> _Tasks to complete_:
#1 In the Sam Morshead biography, at which racecourse did he ride his first winner?
#2 Translate this sentence from the Sam Morshead biography into French: "He retired from riding after a bad fall at Worcester in 1987."
#3 Pick up the Sam Morshead biography after its final sentence and carry it forward.

= Sam Morshead =

Irish jockey and horse racing administrator

Samuel Rodd Morshead MBE (11 June 1955 – 25 September 2018) was an Irish jockey who competed in National Hunt racing and later became a successful horse racing administrator.

Morshead's parents were from Cornwall but he was born and brought up in Ireland. He began his career as a jockey in Ireland and rode his first winner at Fairyhouse Racecourse in April 1973. He moved to Britain at the age of 20 and spent the majority of his career at the stable of Fred Rimell, continuing as jockey for Rimell's widow, Mercy, after the trainer's death in 1981. He retired from riding after a bad fall at Worcester in 1987. His most notable victory as a rider came when Another Dolly was awarded the victory in the 1980 Queen Mother Champion Chase after the disqualification of Chinrullah for failing a dope test. Morshead also gained Cheltenham Festival successes on Gaye Chance in the 1981 Sun Alliance Novices' Hurdle and the 1984 Stayers' Hurdle. He rode over 400 winners in a British career lasting 14 seasons.

> _Supplied entries_:

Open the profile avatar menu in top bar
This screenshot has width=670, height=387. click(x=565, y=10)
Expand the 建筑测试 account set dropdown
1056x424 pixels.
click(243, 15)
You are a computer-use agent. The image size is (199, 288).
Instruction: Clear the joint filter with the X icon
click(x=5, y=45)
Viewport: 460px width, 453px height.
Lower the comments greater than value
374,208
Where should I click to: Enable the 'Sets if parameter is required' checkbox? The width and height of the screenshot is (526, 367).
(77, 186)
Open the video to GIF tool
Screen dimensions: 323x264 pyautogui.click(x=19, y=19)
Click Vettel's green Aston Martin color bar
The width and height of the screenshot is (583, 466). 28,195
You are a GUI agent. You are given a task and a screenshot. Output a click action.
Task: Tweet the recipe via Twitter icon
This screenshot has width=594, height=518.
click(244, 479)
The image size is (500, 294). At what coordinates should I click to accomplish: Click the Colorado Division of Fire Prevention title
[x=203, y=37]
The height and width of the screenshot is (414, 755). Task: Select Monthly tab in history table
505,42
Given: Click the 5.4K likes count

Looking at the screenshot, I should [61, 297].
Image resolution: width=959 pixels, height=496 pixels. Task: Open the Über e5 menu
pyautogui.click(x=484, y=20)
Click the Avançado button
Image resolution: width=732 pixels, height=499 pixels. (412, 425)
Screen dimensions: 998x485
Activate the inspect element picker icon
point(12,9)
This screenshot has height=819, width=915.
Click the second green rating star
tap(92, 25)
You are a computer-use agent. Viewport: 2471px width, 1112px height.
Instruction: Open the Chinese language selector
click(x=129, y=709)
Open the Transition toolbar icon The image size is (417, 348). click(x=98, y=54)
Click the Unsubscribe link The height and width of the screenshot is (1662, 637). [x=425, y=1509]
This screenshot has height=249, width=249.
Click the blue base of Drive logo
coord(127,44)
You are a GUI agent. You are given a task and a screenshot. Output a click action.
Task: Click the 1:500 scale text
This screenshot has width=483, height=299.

> _Answers to the problems_:
#1 Fairyhouse Racecourse, in April 1973.

#2 Il a mis fin à sa carrière de jockey après une mauvaise chute à Worcester en 1987.

#3
After retiring as a jockey, Morshead developed a career in racecourse administration. He was appointed clerk of the course at Perth Racecourse in 1988 and served as racecourse manager there from 1994 to his retirement in 2015. Over his time as manager, the course saw increases in attendance and was honoured as best course in Scotland and the north-east in 2014. He was also clerk of the course at Ayr, Kelso and Musselburgh during his career.

Morshead retired from his position at Perth due to ill-health in 2015 and died from cancer in September 2018. He was appointed a Member of the Order of the British Empire in the 2017 New Year Honours for services to horse racing and charity. Morshead was married three times and had three sons.